O lado sombrio do novo líder europeu

Entre as sombras que pairam sobre Macron está a forma como o seu Governo está a lidar com a crise migratória que assola a Europa – e a França.

Esta foi uma das consequências da eleição de Trump, cujo primeiro ano como Presidente passou agora, e da sua agenda isolacionista cada vez mais cega, pondo em causa as parcerias com aliados históricos tão importantes como o Reino Unido, agora a vogar desamparado num oceano de incógnitas motivadas pelo “Brexit”. O facto é que Emmanuel Macron se tornou o líder informal da Europa e até de um Ocidente sem bússola, pelo menos o único chefe político com um projecto de reconstrução das estruturas europeias e das relações internacionais.

Os efeitos da sua consagração fizeram-se sentir, por estes dias, nas cimeiras que manteve com Theresa May e Angela Merkel, duas chefes de Governo muito fragilizadas nos respectivos países (a primeira pelo “Brexit” e as convulsões internas do seu executivo; a segunda pelas dificuldades em formar uma nova coligação depois dos resultados frustrantes das últimas eleições). May precisa de um apoio na Europa para não ficar a navegar sozinha num mar de horizontes ameaçadores. E o "guia de marcha" europeu de Macron é aquele que resta a Merkel para poder encontrar uma plataforma governativa com o SPD. Quando a França se torna uma âncora para o Reino Unido e até para a Alemanha, o destino do jovem Presidente francês parece continuar impulsionado pelos ventos do destino que, contra quase todos os prognósticos, o fizeram chegar ao Eliseu.

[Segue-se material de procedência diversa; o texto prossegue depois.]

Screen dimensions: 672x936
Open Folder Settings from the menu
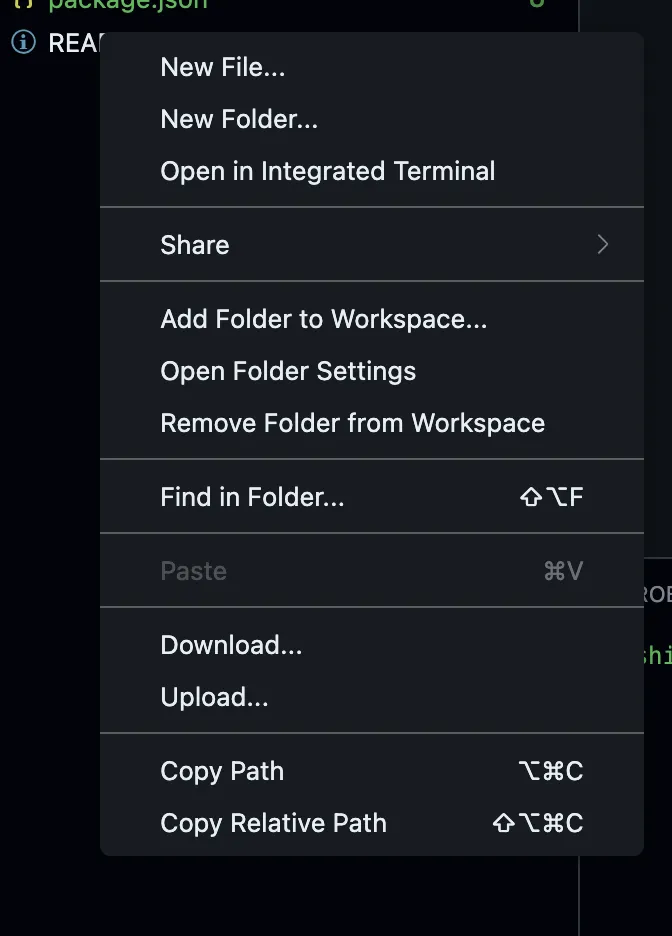coord(288,372)
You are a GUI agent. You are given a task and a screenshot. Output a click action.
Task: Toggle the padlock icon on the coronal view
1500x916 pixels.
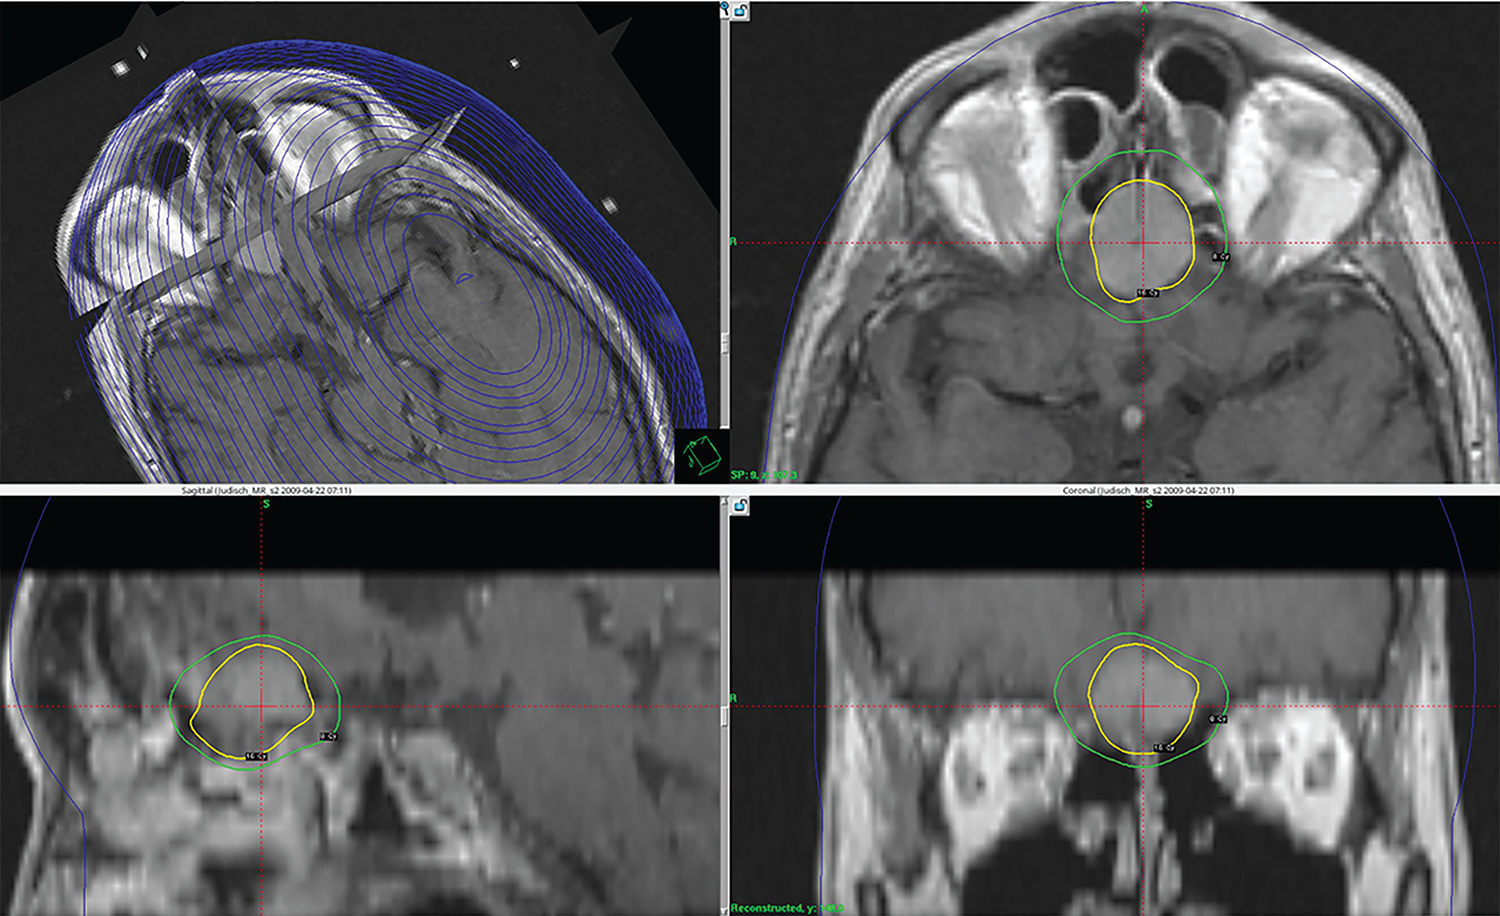pyautogui.click(x=741, y=506)
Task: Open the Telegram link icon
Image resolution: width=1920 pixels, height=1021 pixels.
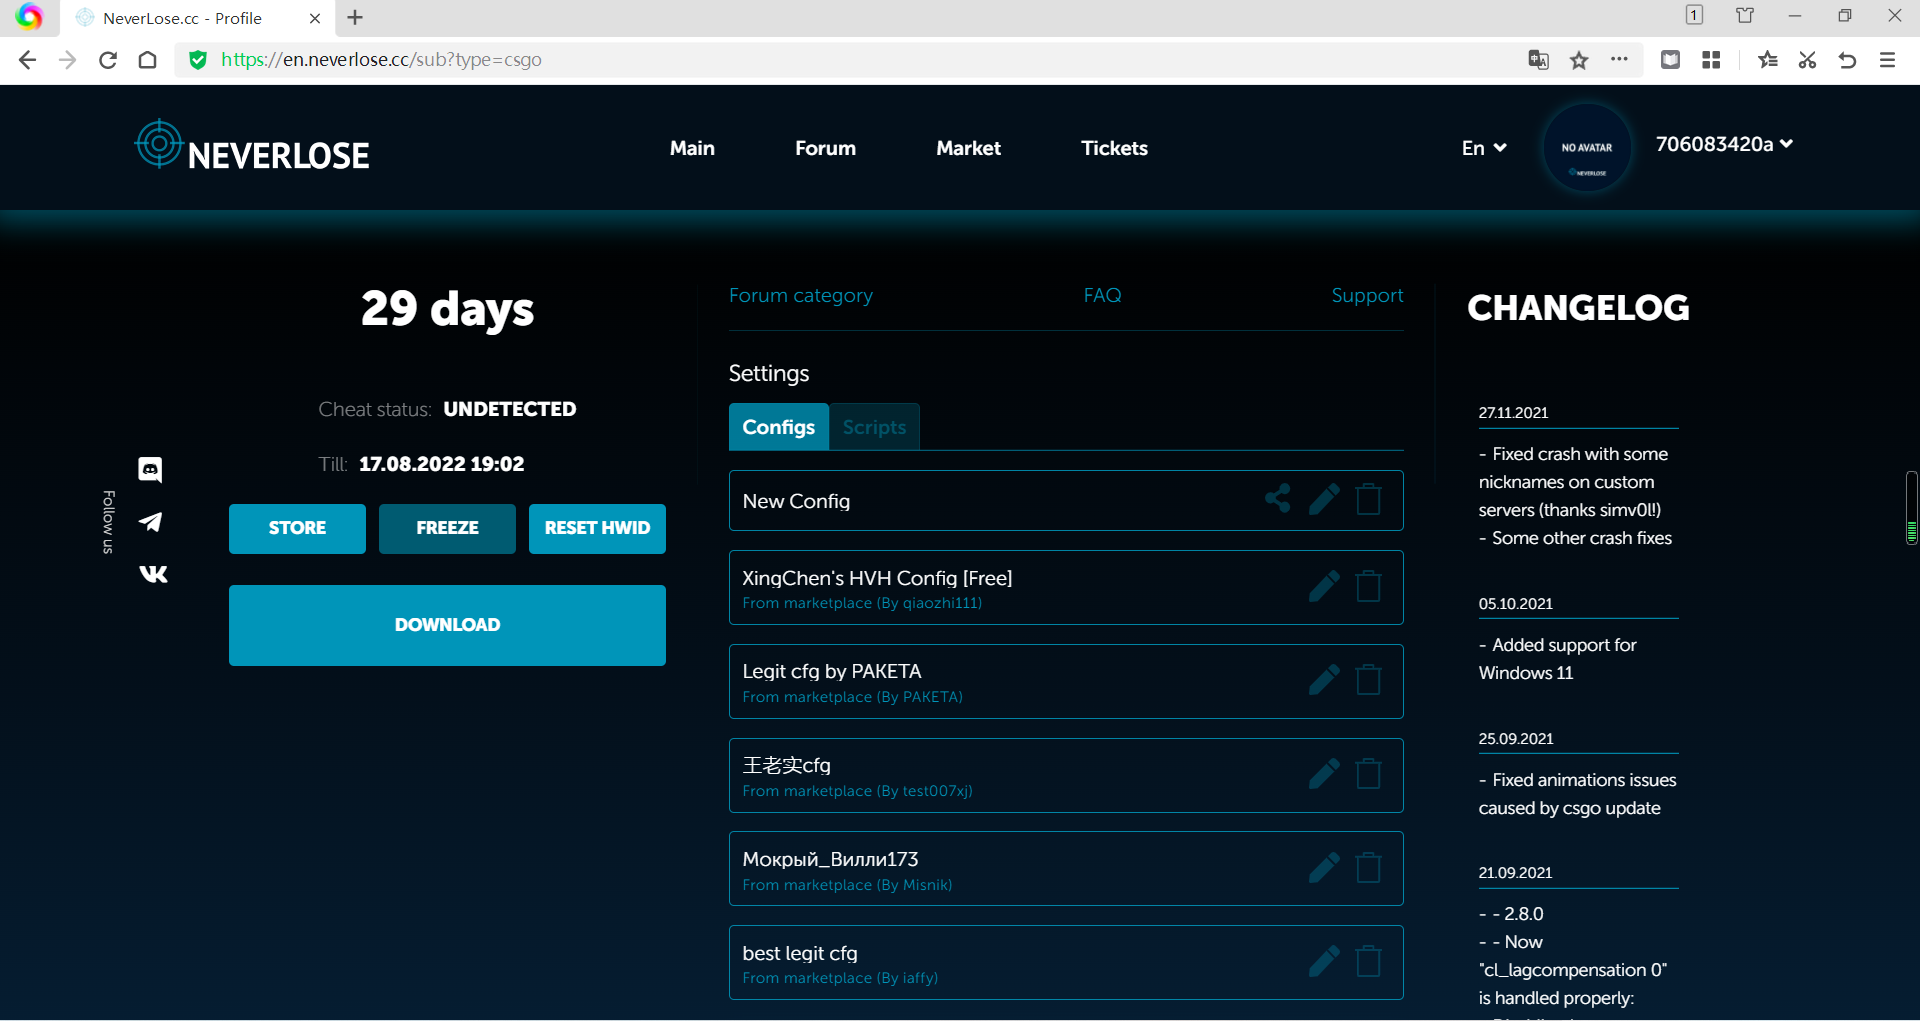Action: click(x=151, y=522)
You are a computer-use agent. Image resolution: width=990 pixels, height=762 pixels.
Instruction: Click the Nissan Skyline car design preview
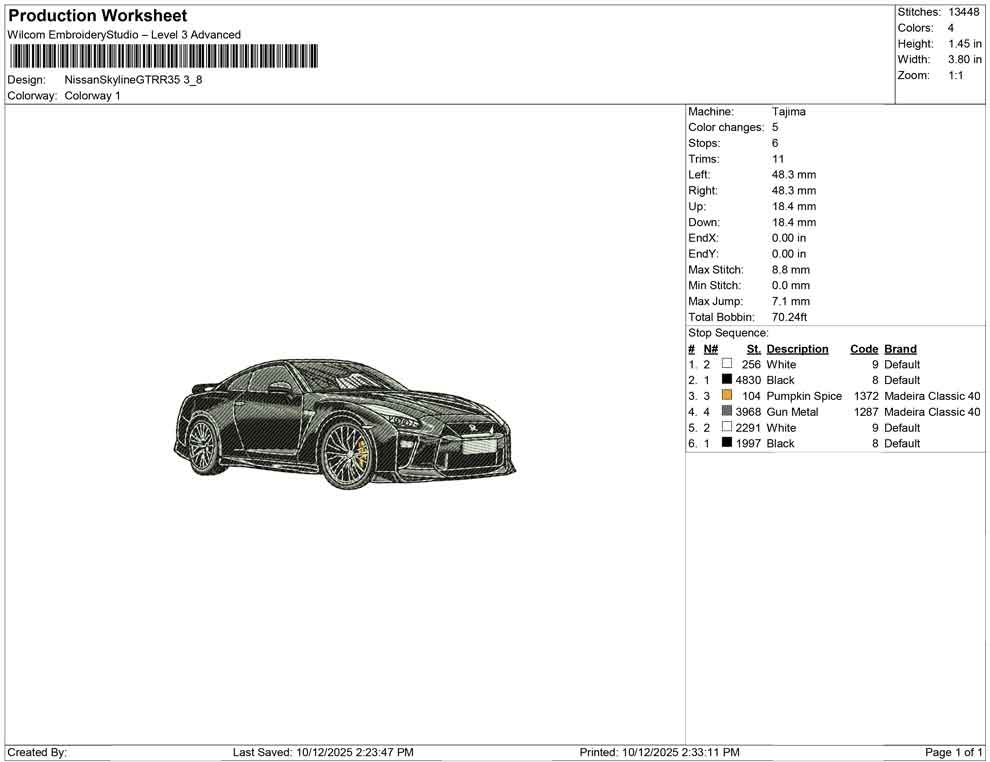(x=344, y=423)
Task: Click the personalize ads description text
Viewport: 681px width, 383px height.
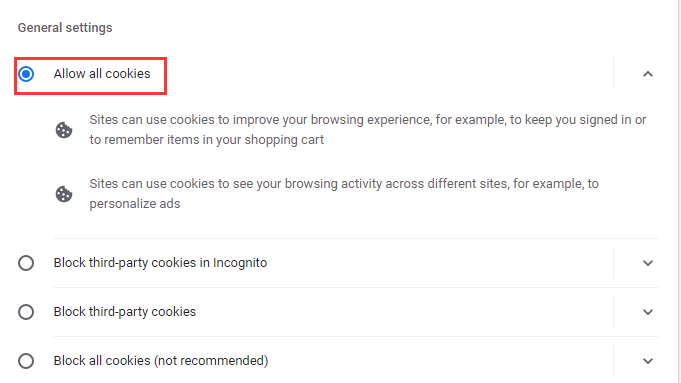Action: click(344, 194)

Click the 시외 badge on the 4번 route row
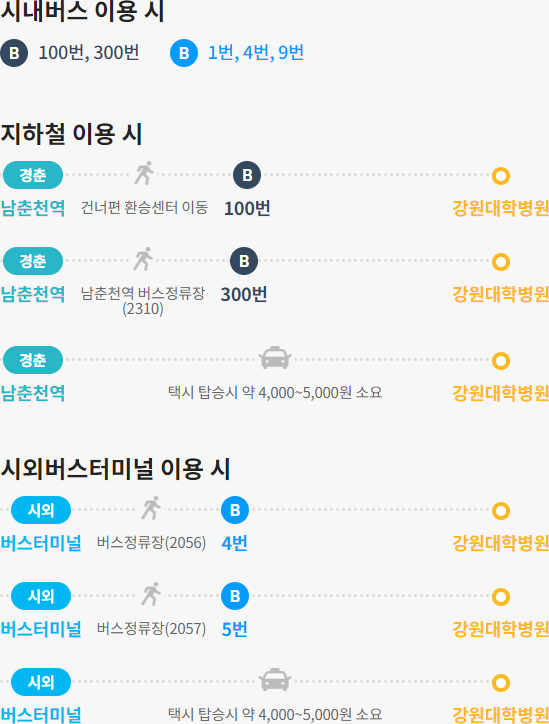coord(41,510)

Mas se Macron ganhou já um estatuto de iluminado político, as primeiras sombras ameaçam projectar-se no seu caminho. E entre elas paira, sobretudo, a forma como o seu Governo está a lidar com a crise migratória que assola a Europa – e a França. Apesar das promessas feitas durante a campanha presidencial e nos primeiros meses do seu mandato sobre uma abordagem mais "humana" da questão, as recentes medidas tomadas pelo ministério do Interior francês para controlar o fluxo migratório parecem ir no sentido oposto e constituem "uma negação de humanidade insuportável", segundo o Nobel da Literatura J.M.G. Le Clézio, num artigo publicado no penúltimo L’Obs (e ao qual Macron se teria mostrado particularmente susceptível).

A política do Governo francês é, genericamente, a de separar os imigrantes em fuga das zonas de guerra daqueles que tentam escapar da miséria e da fome nos respectivos países – os primeiros teriam direito a asilo e os segundos seriam repatriados –, recorrendo a métodos brutais como a destruição dos acampamentos improvisados e hostilizando as organizações de apoio humanitário.

Como em tempos afirmou Michel Rocard, a França "não pode acolher toda a miséria do mundo" e, por outro lado, a grande maioria dos franceses – e dos europeus – manifestam uma viva oposição à vaga migratória, por razões de segurança e temor do terrorismo. Mas, precisamente, o triunfo das razões securitárias sobre as razões humanitárias acaba por revelar a impotência política para lidar com um fenómeno que extravasa as fronteiras da Europa actual. E se não há soluções satisfatórias para lidar com o problema, são os métodos empregues para resolvê-lo que levam um núcleo significativo dos apoiantes de Macron a questionar a duplicidade que o Presidente tem manifestado sobre a questão (um dos subscritores de uma importante tribuna publicada no Le Monde é o autor do programa eleitoral de Macron, o economista Jean Pisani-Ferry, outro motivo de desagrado presidencial).

A crise migratória está instalada no coração da Europa e não haverá – se houver – solução para ela sem ser à escala europeia. Em todo o caso, é ilusório pensar que a refundação da Europa proposta por Macron pode escamotear uma questão central dos direitos do homem – sobretudo no país que os consagrou como valores fundamentais.